In this manuscript, we describe the use of automated model pipelines to develop and evaluate multiple machine-learned models to classify daily activities related to wildlife life history states. The use of automated modelling pipelines yielded more accurate assignment of waterfowl life history and movement patterns while also involving less effort to develop code. The utility of automated modelling pipelines makes highly accurate classification possible for ecologists that may not have formal machine learning training. Broader implementation by other researchers requires feature development relevant to the taxa or life history states of interest but also that prevents classification bias, or data leakage, resulting from spatially aggregated training data. Choice of evaluation metrics for model training and tuning should consider whether the training data has class imbalance resulting from shorter, or sex-specific life history states.

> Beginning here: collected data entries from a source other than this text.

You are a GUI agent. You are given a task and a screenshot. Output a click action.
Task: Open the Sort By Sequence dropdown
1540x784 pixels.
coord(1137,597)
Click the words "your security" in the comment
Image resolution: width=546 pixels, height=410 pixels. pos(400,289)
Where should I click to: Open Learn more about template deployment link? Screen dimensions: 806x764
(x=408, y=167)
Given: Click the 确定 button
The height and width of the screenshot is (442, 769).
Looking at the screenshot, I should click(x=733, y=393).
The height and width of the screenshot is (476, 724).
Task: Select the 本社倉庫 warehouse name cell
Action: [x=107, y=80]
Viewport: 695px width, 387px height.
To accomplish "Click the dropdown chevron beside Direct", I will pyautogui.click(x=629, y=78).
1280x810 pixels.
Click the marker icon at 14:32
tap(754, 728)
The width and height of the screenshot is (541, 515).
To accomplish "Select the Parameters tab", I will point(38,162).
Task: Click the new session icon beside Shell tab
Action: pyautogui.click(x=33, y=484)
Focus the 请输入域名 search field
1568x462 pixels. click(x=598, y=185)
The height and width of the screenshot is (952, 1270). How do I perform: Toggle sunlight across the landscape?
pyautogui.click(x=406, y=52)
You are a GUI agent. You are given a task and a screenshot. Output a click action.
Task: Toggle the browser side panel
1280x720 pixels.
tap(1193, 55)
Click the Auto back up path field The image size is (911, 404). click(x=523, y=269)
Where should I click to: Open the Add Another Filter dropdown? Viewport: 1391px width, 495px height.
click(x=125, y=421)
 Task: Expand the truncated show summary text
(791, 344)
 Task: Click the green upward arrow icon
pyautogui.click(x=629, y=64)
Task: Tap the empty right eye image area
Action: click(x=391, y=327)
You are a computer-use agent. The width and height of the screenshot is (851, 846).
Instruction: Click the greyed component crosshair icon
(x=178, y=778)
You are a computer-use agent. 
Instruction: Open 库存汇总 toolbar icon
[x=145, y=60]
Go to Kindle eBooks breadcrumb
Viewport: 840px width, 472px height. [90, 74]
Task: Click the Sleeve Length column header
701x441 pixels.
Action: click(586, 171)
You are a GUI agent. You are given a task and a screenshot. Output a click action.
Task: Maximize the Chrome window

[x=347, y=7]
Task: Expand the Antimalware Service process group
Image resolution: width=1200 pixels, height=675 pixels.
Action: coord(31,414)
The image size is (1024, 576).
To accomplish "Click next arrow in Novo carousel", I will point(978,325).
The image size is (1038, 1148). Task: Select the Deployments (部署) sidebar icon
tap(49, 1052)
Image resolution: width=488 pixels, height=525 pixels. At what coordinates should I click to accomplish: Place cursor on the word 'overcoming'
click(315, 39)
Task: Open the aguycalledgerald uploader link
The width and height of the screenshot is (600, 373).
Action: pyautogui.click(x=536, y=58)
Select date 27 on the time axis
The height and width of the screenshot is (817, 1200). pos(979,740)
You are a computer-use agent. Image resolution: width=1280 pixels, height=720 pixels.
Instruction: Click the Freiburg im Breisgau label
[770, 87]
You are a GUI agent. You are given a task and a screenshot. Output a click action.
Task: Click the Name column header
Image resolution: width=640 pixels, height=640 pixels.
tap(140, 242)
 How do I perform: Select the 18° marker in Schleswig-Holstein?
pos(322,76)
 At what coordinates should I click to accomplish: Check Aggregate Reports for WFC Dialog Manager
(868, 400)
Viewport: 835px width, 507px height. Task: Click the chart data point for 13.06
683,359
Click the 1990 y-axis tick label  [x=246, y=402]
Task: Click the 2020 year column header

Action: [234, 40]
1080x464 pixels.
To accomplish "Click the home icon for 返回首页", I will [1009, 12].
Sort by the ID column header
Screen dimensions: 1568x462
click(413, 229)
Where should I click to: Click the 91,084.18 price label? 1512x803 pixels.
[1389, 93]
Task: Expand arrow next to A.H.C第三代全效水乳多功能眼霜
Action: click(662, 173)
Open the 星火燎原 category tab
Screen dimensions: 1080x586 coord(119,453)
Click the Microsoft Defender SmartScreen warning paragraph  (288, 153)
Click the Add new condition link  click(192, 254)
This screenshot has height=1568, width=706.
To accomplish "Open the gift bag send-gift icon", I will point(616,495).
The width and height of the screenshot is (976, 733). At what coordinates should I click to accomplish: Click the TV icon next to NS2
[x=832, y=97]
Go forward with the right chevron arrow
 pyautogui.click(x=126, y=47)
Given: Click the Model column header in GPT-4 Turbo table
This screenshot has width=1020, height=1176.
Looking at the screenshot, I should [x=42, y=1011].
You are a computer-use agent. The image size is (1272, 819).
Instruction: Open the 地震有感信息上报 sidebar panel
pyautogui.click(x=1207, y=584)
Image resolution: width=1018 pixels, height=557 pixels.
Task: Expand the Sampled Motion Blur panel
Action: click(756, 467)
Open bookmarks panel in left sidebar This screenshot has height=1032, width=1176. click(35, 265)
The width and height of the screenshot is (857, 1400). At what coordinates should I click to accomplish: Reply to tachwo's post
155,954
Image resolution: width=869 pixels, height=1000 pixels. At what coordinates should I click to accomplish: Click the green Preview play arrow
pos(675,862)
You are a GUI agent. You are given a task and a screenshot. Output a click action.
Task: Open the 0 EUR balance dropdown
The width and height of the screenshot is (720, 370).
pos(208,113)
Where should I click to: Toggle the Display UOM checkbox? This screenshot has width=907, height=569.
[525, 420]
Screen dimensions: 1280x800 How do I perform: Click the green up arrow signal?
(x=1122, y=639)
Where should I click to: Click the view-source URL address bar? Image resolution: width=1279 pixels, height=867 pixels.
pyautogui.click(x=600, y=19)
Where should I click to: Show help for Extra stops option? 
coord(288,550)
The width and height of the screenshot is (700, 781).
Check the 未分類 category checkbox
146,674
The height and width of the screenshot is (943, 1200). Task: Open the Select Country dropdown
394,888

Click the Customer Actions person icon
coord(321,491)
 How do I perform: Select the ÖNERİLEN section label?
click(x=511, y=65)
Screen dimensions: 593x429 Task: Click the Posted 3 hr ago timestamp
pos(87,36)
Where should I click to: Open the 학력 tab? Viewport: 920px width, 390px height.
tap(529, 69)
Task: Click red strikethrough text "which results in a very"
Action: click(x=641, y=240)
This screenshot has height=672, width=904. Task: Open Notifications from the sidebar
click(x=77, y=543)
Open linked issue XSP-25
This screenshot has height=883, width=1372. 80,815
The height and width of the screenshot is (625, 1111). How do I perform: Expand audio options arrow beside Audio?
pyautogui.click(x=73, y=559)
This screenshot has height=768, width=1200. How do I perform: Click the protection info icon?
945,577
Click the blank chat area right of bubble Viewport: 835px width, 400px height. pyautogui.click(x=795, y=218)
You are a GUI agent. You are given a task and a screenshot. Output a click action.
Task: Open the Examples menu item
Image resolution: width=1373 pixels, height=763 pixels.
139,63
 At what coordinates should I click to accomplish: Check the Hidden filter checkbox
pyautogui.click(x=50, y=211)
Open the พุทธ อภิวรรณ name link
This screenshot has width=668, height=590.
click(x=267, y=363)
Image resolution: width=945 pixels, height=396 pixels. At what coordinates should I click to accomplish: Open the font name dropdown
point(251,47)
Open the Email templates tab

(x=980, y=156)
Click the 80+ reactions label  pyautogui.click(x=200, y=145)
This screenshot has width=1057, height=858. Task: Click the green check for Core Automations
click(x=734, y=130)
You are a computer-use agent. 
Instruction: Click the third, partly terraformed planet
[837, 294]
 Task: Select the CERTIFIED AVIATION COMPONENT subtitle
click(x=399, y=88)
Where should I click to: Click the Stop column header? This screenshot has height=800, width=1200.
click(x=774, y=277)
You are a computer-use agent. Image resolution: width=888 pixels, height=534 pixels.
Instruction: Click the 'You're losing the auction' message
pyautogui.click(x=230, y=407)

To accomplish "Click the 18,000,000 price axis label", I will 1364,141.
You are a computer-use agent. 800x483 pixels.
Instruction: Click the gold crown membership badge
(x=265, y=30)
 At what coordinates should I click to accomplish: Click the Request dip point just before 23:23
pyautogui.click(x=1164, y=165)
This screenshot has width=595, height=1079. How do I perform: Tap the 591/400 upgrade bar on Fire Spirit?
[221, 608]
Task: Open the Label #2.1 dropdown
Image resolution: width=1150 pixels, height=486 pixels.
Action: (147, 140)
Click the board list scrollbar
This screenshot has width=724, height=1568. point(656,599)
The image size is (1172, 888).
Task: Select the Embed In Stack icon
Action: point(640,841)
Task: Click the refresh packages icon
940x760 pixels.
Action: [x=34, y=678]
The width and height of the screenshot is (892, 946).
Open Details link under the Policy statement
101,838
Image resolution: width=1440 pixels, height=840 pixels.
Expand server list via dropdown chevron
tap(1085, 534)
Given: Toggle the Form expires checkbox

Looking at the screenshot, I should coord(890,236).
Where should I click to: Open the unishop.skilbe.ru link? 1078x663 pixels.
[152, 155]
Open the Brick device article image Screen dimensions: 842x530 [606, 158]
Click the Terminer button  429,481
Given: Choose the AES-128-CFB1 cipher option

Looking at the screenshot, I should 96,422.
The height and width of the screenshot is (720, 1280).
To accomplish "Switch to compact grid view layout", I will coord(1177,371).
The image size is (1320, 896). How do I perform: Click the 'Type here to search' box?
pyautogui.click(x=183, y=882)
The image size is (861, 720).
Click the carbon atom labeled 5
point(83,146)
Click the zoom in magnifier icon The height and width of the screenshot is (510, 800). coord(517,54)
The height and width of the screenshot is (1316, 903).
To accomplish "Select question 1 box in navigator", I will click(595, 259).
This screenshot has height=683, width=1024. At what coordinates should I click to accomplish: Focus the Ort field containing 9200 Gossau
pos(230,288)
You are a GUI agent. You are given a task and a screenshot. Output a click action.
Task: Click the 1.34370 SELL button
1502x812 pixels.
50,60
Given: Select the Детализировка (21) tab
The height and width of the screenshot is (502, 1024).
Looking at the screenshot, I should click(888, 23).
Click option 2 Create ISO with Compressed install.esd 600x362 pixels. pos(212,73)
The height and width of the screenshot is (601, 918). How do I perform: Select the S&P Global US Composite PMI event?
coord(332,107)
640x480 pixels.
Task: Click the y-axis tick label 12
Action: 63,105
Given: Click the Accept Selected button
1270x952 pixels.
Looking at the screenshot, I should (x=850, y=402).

Our application of automated pipelines for machine learned classification of waterfowl activity demonstrate how this approach can produce accurate daily predictions of waterfowl activity using 3 input feature sets: hourly GPS location data only, remotely sensed habitat characteristics, and arrangement of target date locations to locations from prior periods. Model performance for most classes was high suggesting these methods may be used to independently identify cryptic life history states that can reduce methodological bias in ecology studies and increase management response and wildlife surveillance and abatement options.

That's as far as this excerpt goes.